On the other hand, the Town Hall in the Glavni trg (Main Square) is a Renaissance masterpiece. The most medieval architectural remains are what is left of the Jewish quarter east of the Glavni trg (Main Sguare). The quarter was once part of the town wall, along with the synagogue and two towers on the left bank of the Drava river (Water Tower and Round Tower).

The old inner city still shows the characteristic features of the Baroque in some of the manor houses. The renovation of the houses in town, on the other hand, has singulary distorted their Baroque features.

The nineteenth century was the architectural Golden Age for Maribor. Here we have examples of the rather pompous architecture of the Austrian monarchy, for example, the post office, the City savings bank, the court building, and the classical secondary school (Gymnasium) building.


Fine arts in Maribor has kept pace with the ups and downs of the city. From the earliest times written documents have not survived about artists, sculptors, wood carvers, and painters who adorned, for example, the old parish church, presently the main Cathedral.

Creativity in painting in Maribor was spurred on in the beginning of the seventeenth century, before the influence of the Baroque Period. Maribor witnessed a widespread revival of fine arts in the Baroque Period - from the mid-seventeenth century. Since in this period many new buildings were erected, mainly churches, with the older ones being renovated in the new artistic style, artists found work plentiful. Josef Straub (d. 1757) came to Maribor from Ljubljana and, among other works, created the Plague Memorial in Maribor's Glavni trg (Main Square) in 1743, as well as many other fine works throughout Slovene Styria. During this time, the Maribor Baroque Period was refined artistically and assumed a wider European perspective.

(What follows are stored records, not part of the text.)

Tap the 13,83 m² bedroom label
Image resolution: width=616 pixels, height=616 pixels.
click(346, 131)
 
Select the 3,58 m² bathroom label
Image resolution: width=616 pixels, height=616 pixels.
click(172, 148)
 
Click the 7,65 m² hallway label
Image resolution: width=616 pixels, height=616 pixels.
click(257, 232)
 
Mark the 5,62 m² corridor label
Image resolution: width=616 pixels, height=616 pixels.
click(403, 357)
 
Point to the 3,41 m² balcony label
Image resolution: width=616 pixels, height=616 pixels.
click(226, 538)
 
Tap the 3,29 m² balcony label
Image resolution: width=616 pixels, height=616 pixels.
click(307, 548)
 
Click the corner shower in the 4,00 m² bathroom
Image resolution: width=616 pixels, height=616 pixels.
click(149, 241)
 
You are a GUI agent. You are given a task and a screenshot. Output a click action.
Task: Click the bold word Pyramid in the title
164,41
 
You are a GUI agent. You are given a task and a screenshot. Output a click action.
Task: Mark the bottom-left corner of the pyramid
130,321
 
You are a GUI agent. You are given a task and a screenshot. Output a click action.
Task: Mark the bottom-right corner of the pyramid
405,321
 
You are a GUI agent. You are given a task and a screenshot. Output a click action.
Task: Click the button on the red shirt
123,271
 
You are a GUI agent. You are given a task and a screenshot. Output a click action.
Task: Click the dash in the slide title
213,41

In the nineteenth century Maribor's interest in the fine arts waned; Mariborian citizens, by now solidly middle-class, preferred to have their portraits painted in the Biedermeyer and flowing romantic fashion. They had their portraits painted by numerous travelling painters or, in the case of well-to-do families, by distinguished painters from abroad.

The plastic arts became popular after World War I, when the Slovenes, in the newly receptive political climate, wanted to elevate the plastic arts as well.

The local residents of Maribor keep in touch with the arts through numerous exhibitions organized by the Art Gallery, together with the Rotovz Salon (they have their galleries in the Town Hall) and in Kraigherjev trg. Additionally, there are many local exhibitions in bookstores, banks, schools, and private galleries, where the art works are for sale. The city has been enhanced with outdoor avant-garde creations in concrete by sculptors from abroad. These sculptors met at the international symposia Forma Viva during 1967 - 1986.